ASSET PURCHASE AGREEMENT

between

SPECTRUM PHARMACEUTICALS, INC.

and

PAR PHARMACEUTICAL, INC.

dated as of May 6, 2008

 

 


 

EXECUTION COPY

THIS ASSET PURCHASE AGREEMENT (this “ Agreement ”), is hereby entered into as of May 6, 2008 (the “ Execution Date ”), by and between Spectrum Pharmaceuticals, Inc., a Delaware corporation, with offices located at 157 Technology Drive, Irvine, California 92618 (the “ Spectrum ”), and Par Pharmaceutical, Inc., a Delaware corporation having its office at 300 Tice Boulevard, 3rd Floor, Woodcliff Lake, NJ 07677 (the “ Par ”). Spectrum and Par may each be referred to herein individually as a “ Party ” and collectively as the “ Parties .”

W I T N E S S E T H:

WHEREAS , the Parties have previously entered into a certain Development and Marketing Agreement dated February 22, 2006 (as amended on November 10, 2006 and as further defined below, the “ Original Agreement ”) related to certain generic products including products containing sumatriptan as the active ingredient (as further defined below, the “ Products ”);

WHEREAS , the Parties settled a litigation related to the Products with Glaxo Group Limited (“ GSK ”) pursuant to which Spectrum entered into an Agreement with GSK dated November 10, 2006 (as further defined below, the “ GSK Settlement Agreement ”) and Par entered into a Supply and Distribution Agreement with GSK dated November 10, 2006 (as further defined below, the “ GSK Supply and Distribution Agreement ”, and collectively with the GSK Settlement Agreement, the “ GSK Agreements ”); and

WHEREAS , Spectrum currently owns or possesses certain assets and rights related to the Products and the GSK Agreements, and otherwise related to the drug substance sumatriptan and wishes to sell those assets and rights to Par, and Par desires to so acquire those assets and rights; and Spectrum desires to transfer and assign to Par, and Par desires to assume, certain obligations, relating to such assets and rights; all upon the terms of this Agreement.
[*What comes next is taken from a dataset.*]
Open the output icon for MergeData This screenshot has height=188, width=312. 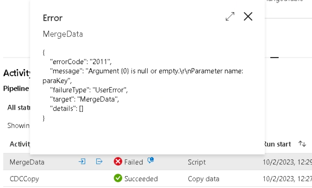99,162
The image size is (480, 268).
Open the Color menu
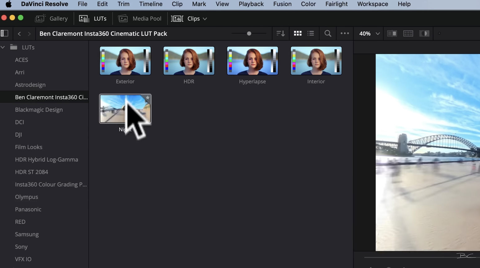tap(308, 4)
NOW, THEREFORE , in consideration of the foregoing premises and of the representations, warranties, covenants and agreements herein contained, and for other good and valuable consideration, the receipt and sufficiency of which are hereby acknowledged, Parties hereto, intending to be legally bound, agree as follows:

ARTICLE 1
DEFINITIONS

Whenever used in this Agreement, unless otherwise clearly indicated by the context, the terms defined below shall have the indicated meanings. Other terms may be defined elsewhere in the text of this Agreement and, unless otherwise indicated, shall have such meaning throughout this Agreement.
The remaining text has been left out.